October 20, 2010
Measuring Changes In Rock
Research presented in Albuquerque looks at effect of captured and stored carbon dioxide on minerals
The capture and storage of carbon dioxide in deep geologic formations, a strategy for minimizing the impacts of greenhouse gases on global warming, may currently be technologically feasible. But one key question that must be answered is the ability of subsurface materials to maintain their integrity in the presence of supercritical carbon dioxide -- a fluid state in which the gas is condensed at high temperature and pressure into a liquid.A research team at the Pacific Northwest National Laboratory has developed tools in EMSL, a national user facility at PNNL, to study the effects of supercritical CO2 on minerals commonly found in potential storage sites. They are presenting their results today at the AVS 57th International Symposium & Exhibition, which takes place this week at the Albuquerque Convention Center in New Mexico.
"The mechanisms of surface interactions with carbon dioxide under these conditions are unknown," says Scott Lea of PNNL. "We need to know if the carbon dioxide can dry out the clay minerals, creating cracks or have other interactions that could create pores in the rock."

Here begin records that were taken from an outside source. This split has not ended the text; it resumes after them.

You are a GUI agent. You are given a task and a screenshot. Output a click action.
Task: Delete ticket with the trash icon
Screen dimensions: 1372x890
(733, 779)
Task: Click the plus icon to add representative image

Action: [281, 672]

Because carbon dioxide will be stored at pressures many times greater than atmospheric pressure, the integrity of the rock must be assured.

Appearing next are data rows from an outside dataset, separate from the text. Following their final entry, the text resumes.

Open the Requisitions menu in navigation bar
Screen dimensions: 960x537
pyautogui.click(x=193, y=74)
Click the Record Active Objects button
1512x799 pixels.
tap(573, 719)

The same temperature and pressure conditions create a challenge for researchers trying to observe changes in rock samples as they occur. The PNNL group will present a high pressure atomic force microscope (AFM) head that can integrate with existing commercial systems. The new AFM is designed to handle pressures up to 1500 psi. The presentation will show that the AFM head is capable of operating at temperatures and pressures required to maintain carbon dioxide in a supercritical state and that the noise levels are low enough to observe the atomic scale topographic changes due to chemical reactions that may occur between mineral substances and supercritical CO2.